‘A Heart-Wrenching Thing’: Hospital Bans on Visits Devastate Families
To curb the risk of spreading the coronavirus, hospitals nationwide are banning visits from family and friends.
By Katie Hafner
The last time Peter John Dario saw his father alive was on March 14, at the entrance to a hospital in Edison, N.J. An employee took him away in a wheelchair, telling Mr. Dario and his mother gently but unequivocally that they could not go in the building.
In a fog of worry and confusion, as he watched his father’s diminished silhouette disappear through the door, Mr. Dario forgot to say goodbye.
Five days later, his father, Peter Dario, died of respiratory failure from an infection caused by the coronavirus. He was 59. None of the members of his large family — several of them now also sick with Covid-19 — were at his side.
Of all the ways the coronavirus pandemic has undermined the conventions of normal life, perhaps none is as cruel as the separation of seriously ill patients and their loved ones, now mandated at hospitals around the world.
Hospitals in all 50 states and dozens of countries are barring visitors. Lobbies are bare, visitor parking lots empty, flower deliveries stopped. The number of accessible entry points has been reduced, and security guards and staff are posted at those that remain to turn away patients’ relatives and friends.
“It’s a heart-wrenching thing to do,” said Dr. Laura Forese, executive vice president and chief operating officer of NewYork-Presbyterian Hospital in New York. “But it’s for everyone’s protection.”
________________________________________
_Questions to answer_
**1)** In the article on hospital visit bans, how old was Peter Dario when he died?
**2)** Quote the stretch of the hospital visit ban article from "By Katie Hafner" through "around the world.".
**3)** Write what comes next in the article on hospital visit bans, picking up after its last sentence.

_Information supplied_
________________________________________
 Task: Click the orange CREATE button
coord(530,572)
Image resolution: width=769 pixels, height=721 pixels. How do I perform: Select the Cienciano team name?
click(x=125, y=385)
________________________________________
_Answers given_
**1)** He was 59.

**2)**
By Katie Hafner
The last time Peter John Dario saw his father alive was on March 14, at the entrance to a hospital in Edison, N.J. An employee took him away in a wheelchair, telling Mr. Dario and his mother gently but unequivocally that they could not go in the building.
In a fog of worry and confusion, as he watched his father’s diminished silhouette disappear through the door, Mr. Dario forgot to say goodbye.
Five days later, his father, Peter Dario, died of respiratory failure from an infection caused by the coronavirus. He was 59. None of the members of his large family — several of them now also sick with Covid-19 — were at his side.
Of all the ways the coronavirus pandemic has undermined the conventions of normal life, perhaps none is as cruel as the separation of seriously ill patients and their loved ones, now mandated at hospitals around the world.

**3)**
At most hospitals, exceptions are being made only for patients receiving end of life care, hospitalized children and pregnant women in labor.
Last week, after New York-Presbyterian discovered that multiple pregnant and postpartum patients in its labor and delivery unit had Covid-19 — with minimal or no symptoms — it barred all visitors, including partners. Mt. Sinai Hospital System followed suit. But on Saturday night, following an outcry from expectant parents, Gov. Andrew M. Cuomo signed an executive order requiring all medical facilities licensed by New York State to allow one support person for patients who are in labor.
“This disease has demonstrated to us just how vulnerable the greater community can be when we have a virus circulating that no one has any immunity to,” said Nancy Foster, a vice president of the American Hospital Association. “And that extraordinary reality has forced us to take extraordinary measures.”
While the infection control rationale is clear and sound, the consequences — for patients, their loved ones and the hospital personnel who must enforce the rules — are profound.